Diagnosis: Cluster headache (episodic).
Management: Acute: high-flow O₂, subcutaneous sumatriptan. Preventive: verapamil.
- Case 2 - Alcohol Trigger:
A 42-year-old man develops excruciating stabbing pain behind his left eye 20 minutes after drinking beer. He is agitated, paces around, and has ipsilateral rhinorrhoea. Attacks have recurred at the same time each evening for the past month.
Diagnosis: Cluster headache precipitated by alcohol.
Management: Avoid alcohol during cluster period; acute therapy with 100% O₂; preventive verapamil with ECG monitoring.

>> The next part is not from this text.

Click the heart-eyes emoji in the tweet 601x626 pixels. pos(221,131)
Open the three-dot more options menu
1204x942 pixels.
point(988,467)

- Case 3 - Chronic Cluster Headache:
A 50-year-old man reports continuous cycles of daily unilateral orbital headaches for the past year, with no remission >3 months. Attacks last 60–90 minutes, associated with lacrimation and nasal congestion.
Diagnosis: Chronic cluster headache.
Management: Acute: subcutaneous or intranasal triptan; O₂. Preventive: high-dose verapamil (with ECG), lithium if refractory. Neurology referral.
Teaching Commentary 💥
Cluster headache is a trigeminal autonomic cephalalgia, characterised by:
- Excruciating, strictly unilateral orbital/temporal pain,
- Short duration (15–180 min),
- Occurs in “clusters” (weeks–months), often nocturnal,
- Associated with ipsilateral autonomic features (lacrimation, rhinorrhoea, ptosis, conjunctival injection).
Typical patient = middle-aged man, smoker, restless during attacks.
Acute treatment: high-flow oxygen, subcutaneous or intranasal triptans. Preventive: verapamil (first-line), lithium, topiramate. Alcohol is a classic trigger during active clusters.